Although the loss of DBC1 did not profoundly affect TNFα regulation of several genes in adipocytes (Fig. 5), we did observe that alteration of DBC1 levels affected TNFα-induced lipolysis. Our studies revealed a modest but significant reduction in glycerol and free fatty acid release in DBC1-knockdown adipocytes under TNFα-stimulated conditions (Fig. 6). This effect could be considered metabolically favorable, which is also evident by the increased Glut4 expression we observed with loss of DBC1. Overall, our observations are consistent with the phenotype of the DBC1-knockout mice fed a high-fat diet that are more insulin sensitive and have decreased circulating FFA (Escande et al. 2015). Our data showing that loss of DBC1 increases Glut4 expression and reduces TNFα-induced lipolysis suggests that the loss of DBC1 in adipocytes may contribute to the metabolically protected phenotype of the DBC1-null mice. Although additional experiments in adipocyte-specific DBC1 knockout mice will be needed, the current data are consistent with a role of DBC1 in promoting metabolic dysfunction. Decreased FFA levels are typically associated with a metabolically healthy phenotype. Whereas an increase in glycerol and fatty acids is often harmful and associated with the clinical manifestations of metabolic syndrome, which also include obesity and insulin resistance (Boden 1999, Arner & Rydén 2015). Our results show a decrease in glycerol and free fatty acid release from TNFα-stimulated DBC1-deficient adipocytes that occurs in a cell autonomous manner and suggest that DBC1 plays a direct or indirect role in the ability of TNFα to induce lipolysis.
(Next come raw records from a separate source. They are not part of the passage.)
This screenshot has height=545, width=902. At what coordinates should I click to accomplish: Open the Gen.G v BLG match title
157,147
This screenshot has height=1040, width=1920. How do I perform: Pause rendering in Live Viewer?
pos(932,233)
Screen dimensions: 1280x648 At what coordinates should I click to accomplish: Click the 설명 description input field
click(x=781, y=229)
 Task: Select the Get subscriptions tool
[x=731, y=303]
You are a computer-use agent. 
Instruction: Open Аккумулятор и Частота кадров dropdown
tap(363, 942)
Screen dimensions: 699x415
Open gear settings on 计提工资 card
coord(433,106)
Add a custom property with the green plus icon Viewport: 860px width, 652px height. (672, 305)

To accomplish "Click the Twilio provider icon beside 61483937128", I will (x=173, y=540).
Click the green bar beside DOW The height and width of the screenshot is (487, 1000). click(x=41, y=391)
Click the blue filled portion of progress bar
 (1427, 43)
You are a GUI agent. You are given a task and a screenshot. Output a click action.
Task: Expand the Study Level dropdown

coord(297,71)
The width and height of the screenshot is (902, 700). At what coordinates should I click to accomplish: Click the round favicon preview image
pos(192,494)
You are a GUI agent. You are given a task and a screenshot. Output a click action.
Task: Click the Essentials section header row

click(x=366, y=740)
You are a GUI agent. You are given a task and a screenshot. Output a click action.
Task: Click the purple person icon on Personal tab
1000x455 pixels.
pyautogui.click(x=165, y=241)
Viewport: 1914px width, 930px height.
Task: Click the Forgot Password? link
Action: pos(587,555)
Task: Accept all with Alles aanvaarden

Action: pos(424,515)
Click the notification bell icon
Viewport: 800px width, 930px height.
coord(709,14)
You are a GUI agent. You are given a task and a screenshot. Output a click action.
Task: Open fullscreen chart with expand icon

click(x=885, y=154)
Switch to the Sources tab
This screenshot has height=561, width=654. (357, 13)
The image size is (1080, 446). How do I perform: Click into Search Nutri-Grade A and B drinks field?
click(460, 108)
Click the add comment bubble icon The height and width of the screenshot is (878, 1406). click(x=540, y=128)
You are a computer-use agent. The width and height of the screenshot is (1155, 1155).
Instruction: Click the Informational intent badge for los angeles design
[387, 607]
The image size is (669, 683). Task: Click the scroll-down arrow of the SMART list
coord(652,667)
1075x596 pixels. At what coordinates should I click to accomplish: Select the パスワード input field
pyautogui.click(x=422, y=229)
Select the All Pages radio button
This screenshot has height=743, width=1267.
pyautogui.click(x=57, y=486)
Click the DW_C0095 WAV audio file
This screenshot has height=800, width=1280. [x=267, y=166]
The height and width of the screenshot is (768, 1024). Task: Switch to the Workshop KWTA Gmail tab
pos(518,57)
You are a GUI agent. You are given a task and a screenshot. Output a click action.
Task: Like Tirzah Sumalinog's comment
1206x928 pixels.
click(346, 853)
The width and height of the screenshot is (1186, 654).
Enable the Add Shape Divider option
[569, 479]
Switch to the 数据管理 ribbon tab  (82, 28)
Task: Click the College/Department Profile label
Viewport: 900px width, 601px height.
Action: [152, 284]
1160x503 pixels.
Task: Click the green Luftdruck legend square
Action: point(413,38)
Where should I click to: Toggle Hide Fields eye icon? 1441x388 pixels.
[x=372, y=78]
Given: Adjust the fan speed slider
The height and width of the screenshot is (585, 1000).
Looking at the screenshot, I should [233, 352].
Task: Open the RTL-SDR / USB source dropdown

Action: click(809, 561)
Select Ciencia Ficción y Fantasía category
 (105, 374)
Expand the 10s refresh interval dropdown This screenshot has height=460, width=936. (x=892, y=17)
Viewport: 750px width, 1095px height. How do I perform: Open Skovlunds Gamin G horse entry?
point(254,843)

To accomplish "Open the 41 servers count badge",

Although these novel observations revealed that DBC1 is present in a protein complex with STAT5A in adipocyte nuclei (Fig. 1), most of our functional studies reproducibly generated negative observations. The loss of DBC1 did not affect STAT5A expression (Fig. 2), STAT5A tyrosine phosphorylation (Fig. 2) or the expression of STAT5A target genes (Fig. 4). Although DBC1 is clearly in a complex with STAT5, and loss of DBC1 did result in expected increase in SIRT1 activity (Fig. 3), we were unable to perturb STAT5A expression, activation or activity. We did, however, have two consistent effects that accompanied loss of DBC1 expression in adipocytes: (1) increased Glut4 expression and (2) a statistically significant decrease in TNFα-induced lipolysis. Nevertheless, it is unlikely that these functions of DBC1 are related to its interaction with STAT5A. Further studies are needed to identify additional proteins present in the DBC1/STAT5A complex, to elucidate the function of the DBC1/STAT5A interaction and to investigate the mechanism of DBC1’s ability to modulate TNFα-induced lipolysis.

Declaration of interest

The authors declare that there is no conflict of interest that could be perceived as prejudicing the impartiality of the research reported.

Funding

This work was supported by National Institutes of Health Grant R01DK052968 to J M S.

Acknowledgements

This project used Genomics Core facilities that are supported in part by COBRE (NIH8 1P30GM118430-02) and NORC (NIH 2P30DK072476) center grants from the National Institutes of Health.

References

  • Arner P & Rydén M 2015 Fatty acids, obesity and insulin resistance. Obesity Facts 8 147155. (https://doi.org/10.1159/000381224)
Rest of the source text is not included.